Macron busca que la Argentina, como anfitriona del G20, le ponga límites a la visión del presidente de Estados Unidos. 

A la hora en que los invitados ya degustaban magníficos quesos francoargentinos comenzaron a sonar los himnos de Francia y Argentina. Y para empezar de manera distendida, el embajador Pierre Herni Guignard le dedicó unas palabras de caballero a su colega croata Zeljko Belaj, cuyas selecciones se batirán a duelo en la final de Rusia de este domingo. 

Fue en ese cóctel por el día nacional de Francia, el emblemático 14 de Julio que recuerda la toma de la Bastilla, que el embajador también dejó su fuerte mensaje a la Argentina: “Cuando Emmanuel Macron se siente en la cumbre del G20 en Buenos Aires será el abogado de un mundo abierto”, sentenció.  Un mundo “adaptado a la revolución digital” también y un mundo firme ante las amenazas de nuestro tiempo, señaló el diplomático. La cumbre tendrá lugar en el país el 30 de noviembre y el 1 de diciembre. Pero al mismo tiempo, Guignard se sinceró ante los desafíos y duras discusiones que ya está teniendo que enfrenar la Argentina y el propio Macri como árbitro de un mundo que aboga por el multilateralismo y un mundo proteccionista como el que encarna Trump.

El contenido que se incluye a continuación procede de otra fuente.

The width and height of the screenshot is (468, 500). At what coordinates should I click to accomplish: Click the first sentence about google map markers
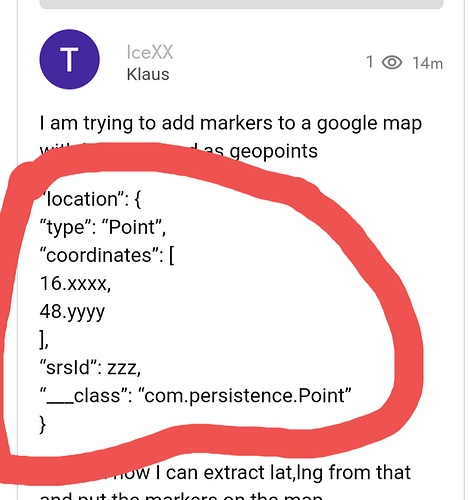point(231,123)
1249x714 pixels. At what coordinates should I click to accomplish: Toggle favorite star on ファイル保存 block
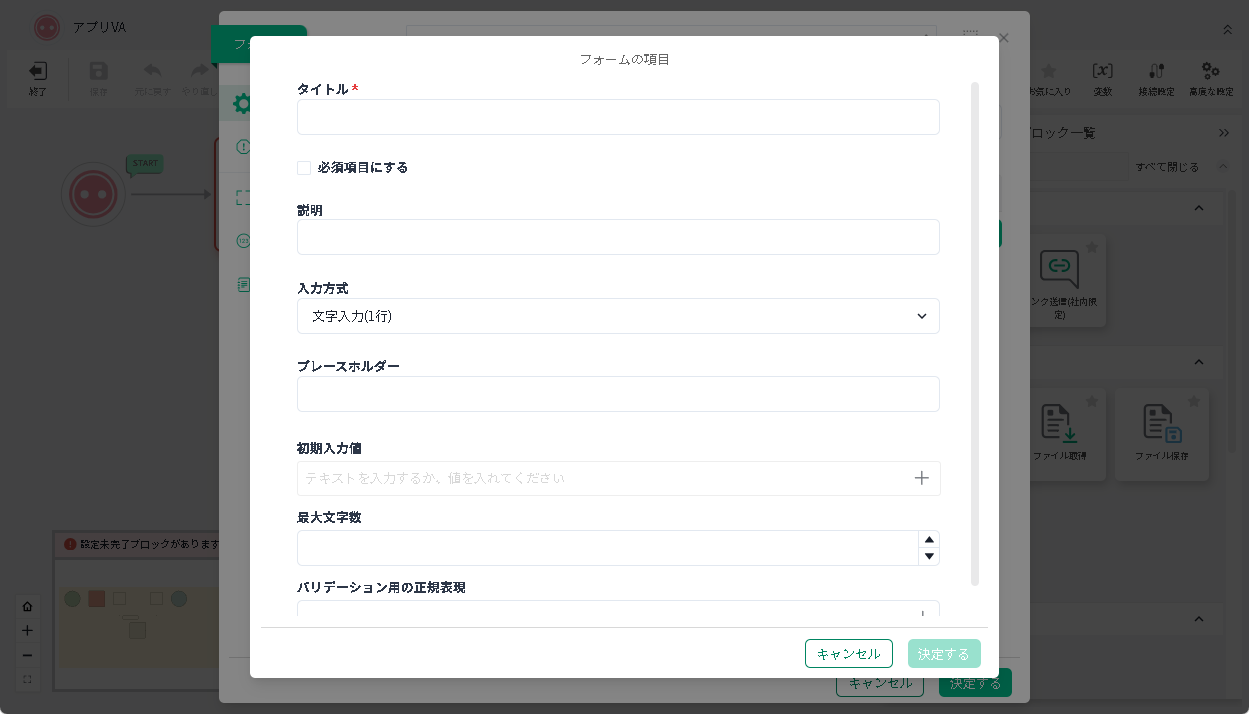click(1194, 401)
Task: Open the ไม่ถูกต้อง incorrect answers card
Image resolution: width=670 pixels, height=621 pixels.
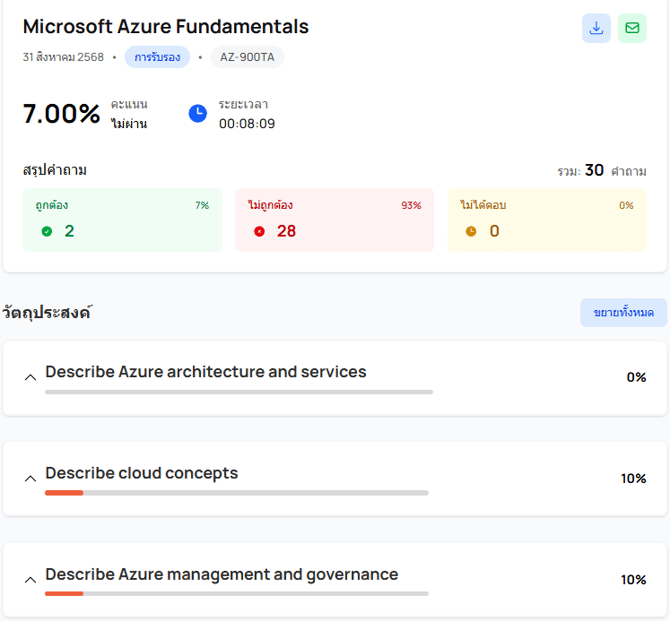Action: (x=334, y=220)
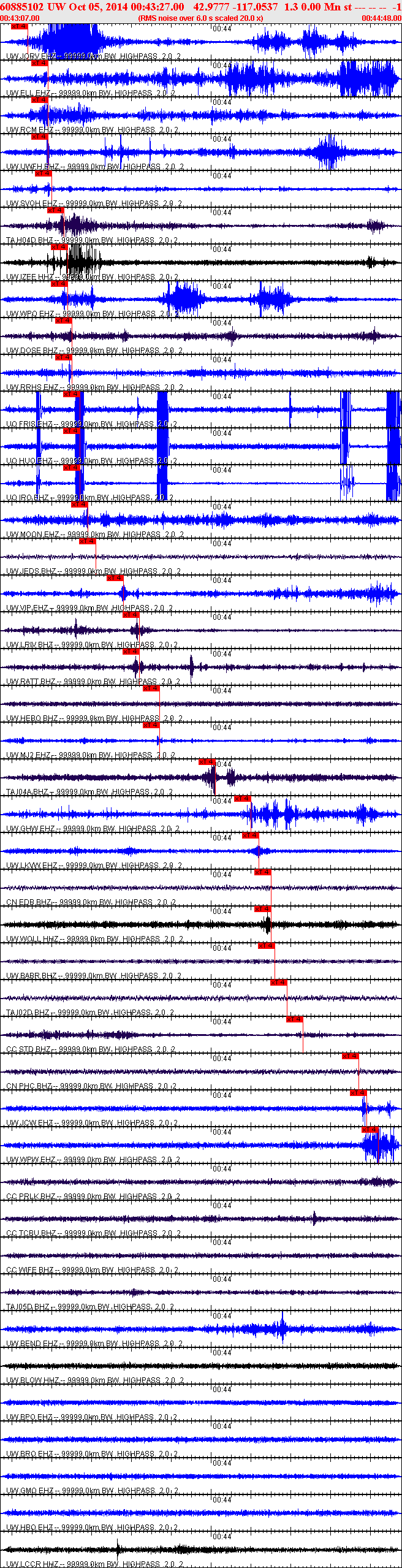Click the 00:44 tick label on UW JORV trace

(222, 29)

Fue cerca del final de su fiesta, que el embajador confirmó a Clarínla existencia de importantes diferencias en la elaboración de los documentos de la cumbre del G20 en materia económica y en lo relativo al comercio. Diferencias que se agudizaron en estos días de cara a la segunda cumbre de Ministros de Finanzas de este año que va a tener lugar el 21 y 22 de julio. La primera fue en marzo. “Hay  mucha verdad en lo que acaba de expresar”, respondió el embajador cuando este diario le preguntó sobre esas diferencias y sobre las dificultades que afrontan Macri y la delegación nacional: jugarse al lado multilateralista -alemanes y franceses claramente- o arriesgarse a un desplante de Trump en la cumbre Argentina, algo que el mandatario estadounidense le viene haciendo a todos sus aliados más recientemente a los de la OTAN.

Para la cumbre de Finanzas, Francia incluso quiere manifestarse fuertemente en los documentos de la próxima cumbre de Finanzas. “Si el mundo viera nuestra organización actual con facilidad y sin problemas, nos facilitaríamos tener un G20 o unas Naciones Unidas. Precisamente porque tenemos visiones encontradas es que tenemos que sentarnos a una mesa”, matizó poco después de el lugar de árbitro de la Argentina, su lema cumbre (que busca afrontar el desafío del mundo del trabajo en un mundo cada vez más digital) y la organización de la misma. 

Entre tanto, los invitados permanecían algo ajenos a esta discusión. El ministro de Cultura de la Nación, Pablo Avelluto, conversaba con los diputados Cornelia Schmidt Lietermann, y Daniel Filmus. Estela de Carlotto mostraba asistencia perfecta. Para entonces, el embajador croata era despedido por el subsecretario de Internacionales de la Ciudad, Pablo Garzonio, y algunos jueces (Marcelo Aguinsky y Sebastián Casanello) ponían a los invitados en “autos” de las novedades en Comodoro Py. No hubo casi funcionarios. . 

“El compromiso de Francia es muy similar al de Argentina. Estamos a favor de un multilateralismo que permita resolver las diferencias. Las decisiones unilaterales que puedan tomar algunos no facilitan (el diplomático no dio nombres), así se ve en la OTAN en la Organización Mundial del Comercio, del G7 o del G20. La idea es mantener una línea de conversación. 

“Para tener una visión compartida pero se necesita una voluntad para llegar a resultados y la posición de Macron es esta: la idea de un mundo más abierto aunque entendemos que también necesitamos un mundo más regulado. Abrir el mundo y que sea una jungla no sirve para nada”. Pero luego señaló que esas diferencias las terminarán de cerrar los mandatarios en la cumbre de noviembre. Consultadas las fuentes en el Gobierno argentino señalaron que aún hay “tiempo” y muchas “instancias de negociación para seguir” hablando de los documentos. Nada más.